Health-care reform is bogged down because none of the bills before Congress deals with the staggering waste of the current system, estimated to be $700 billion to $1 trillion annually. The waste flows from a culture of health care in which every incentive is to do more — that’s how doctors make money and that’s how they protect themselves from lawsuits.
The article goes on to talk about “defensive medicine,” the practice of ordering tons of diagnostic tests to refine a diagnosis or a treatment plan for the purpose of avoiding malpractice suits. Howard suggests that physicians are cultured into this way of doing business as a defense against potential risks and potential malpractice cases – he even mentions one case where a doctor reacted to a lawsuit by changing his behavior in favor of defensive medicine. A solution, however, is possible:
Containing costs, as Rep. Jim Cooper (D-Tenn.) noted on “Face the Nation” recently, requires overhauling the culture of health-care delivery. Incentives need to be realigned. That requires a legal framework that, instead of encouraging waste, encourages doctors to focus on what’s really needed. One pillar in a new legal framework is a system of justice that is trusted to reliably distinguish between good care and bad care. Reliable justice would protect doctors against unreasonable claims and would expeditiously compensate injured patients. The key is reliability.
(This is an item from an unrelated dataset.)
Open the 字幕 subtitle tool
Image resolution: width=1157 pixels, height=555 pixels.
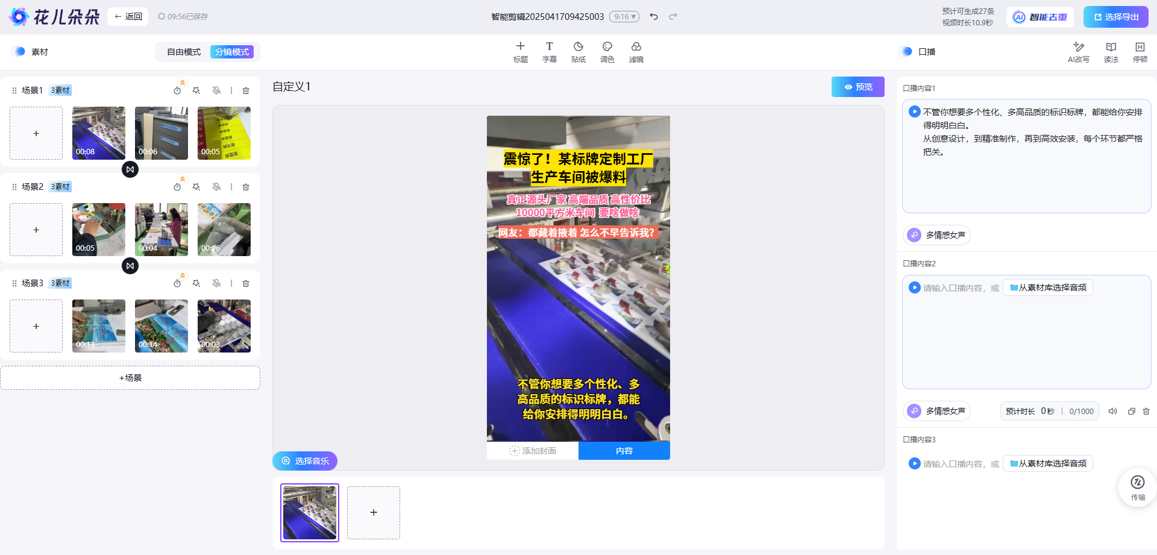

The culture of a system – in this case the U.S. health care system – influences the behavior of individuals within the system. This behavior can be waste-producing. When it is, we need to look towards the cultural influences or the structure of the incentives that drive that behavior, and examine ways to address the root cause(s).
It reminds me of the requirements gathering phase of a software development project. Stakeholders spend hours trying to hash out what functions and behavior they expect from their software, and how reliable they want it to be. It is always a challenge to avoid designing the system (that is, how it will look or act) when the essence of what you need to know is what the system needs to do.
I see evidence in the growing national healthcare debate that many people have opinions on the design of the system (e.g. who gets coverage, how pre-existing conditions are handled, how much it costs, who pays), whereas most citizens and Congressmen aren’t even touching the requirements for a successful system (e.g. what scenarios it should support, what behaviors it should provide incentives for, or its reliability/requirements for how much waste the system can and should generate).
In my opinion, one requirement for a successful health care system is that it provides incentives for you to remain healthy and stay out of doctors’ offices and hospitals. A tax credit for a health Body Mass Index (BMI), or maybe lower interest rates? I’d go for that… it would even stimulate me to boost the economy a little more by buying rollerblades or something.